I have been an investor for 20 years. My first few years were about active trading and dynamic churn. I believed that I could always find a better stock than what I was holding. There was no harm in selling the stocks which had significantly appreciated. The world was always full of opportunities. I always sold a stock that doubled or trebled. After trebling my money, I never held onto a stock. My portfolio kept changing every two or three years. It looked very different after every four years. The stocks were all new. Nothing remained longer than four years.

Over the two decades, I find that some of the scrips that I sold have done better than the ones that I replaced them with.
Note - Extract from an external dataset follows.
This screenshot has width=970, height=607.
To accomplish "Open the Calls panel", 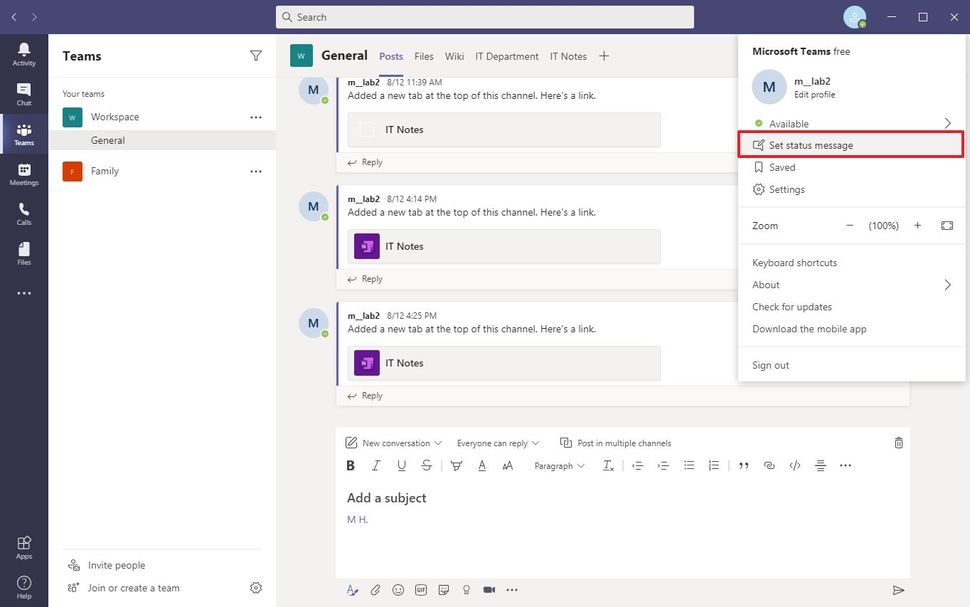I will pyautogui.click(x=24, y=213).
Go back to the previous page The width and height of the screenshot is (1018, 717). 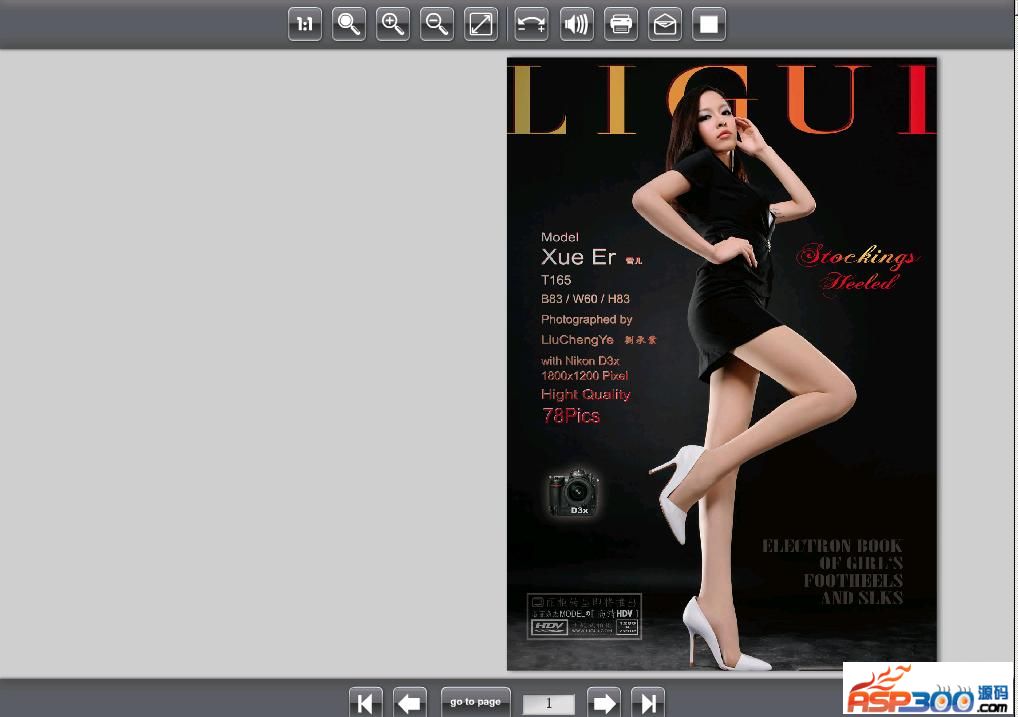click(x=410, y=703)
The aggregate picture is still a strong and satisfactory performance. But, one still can’t help wondering what all this activity and action was all about?

If the first few stocks I bought were simply held on and not churned, I will still have returned as much as I did. In some specific scrips, I would have hit the jackpot. Which made me wonder if I had been busy all these years for the sake of being busy.

The past three years have been relatively passive. I have held onto some ideas despite the implicit short term risks of erosion in valuations. Braving out these erosions has not been easy. But, the outcome has been quite satisfactory. That is putting it mildly.

Going, forward I believe that one needs to think of investment ideas that will keep working for us for many years after we bet our capital on them.

The lack of portfolio churn will surely help in many ways.

1. There is the power of compounding working for you.

2. The incidence of taxes will not impact returns annually. This will further improve the compounding impact on returns.

3. The fallacy of believing that one can constantly find great investment ideas would be fairly dealt with. One would have reconciled with the simplest option of letting a good thing run.

4. DND ( do not disturb ) works best for a portfolio with intelligently chosen stocks. The fact that one will not change his portfolio will put pressure on us to make well thought out choices. You will choose your stocks intelligently.

But, one can’t become a passive investor overnight. If you have always been an active investor, your timeframe in assessing companies would not be longer than a few quarters or at best a year. That clearly means that one’s investment approach needs to be altered drastically if the move from active investing to a passive mode should succeed.

The principal requirement for passive investing is a stock ideation approach where the long term potential of a company has to be carefully assessed. One must definitely think of how a company will perform over a longer timeframe. This requires that the business of the company must be stable and predictable. That means that one can only invest in businesses whose performance does not alter drastically over longer time frames. Obviously, that means that one can’t buy cyclical businesses. Several industries are unsuited for passive investing and need to be given the go-by.

The move towards passive investing involves a holistic change in mindset. The way we think and make decisions would need to change. More importantly, the way we handle ourselves after implementing those decisions is critical for passive investing to work for us. One should learn to think hard and long before investing. And then, one must learn to take it easy.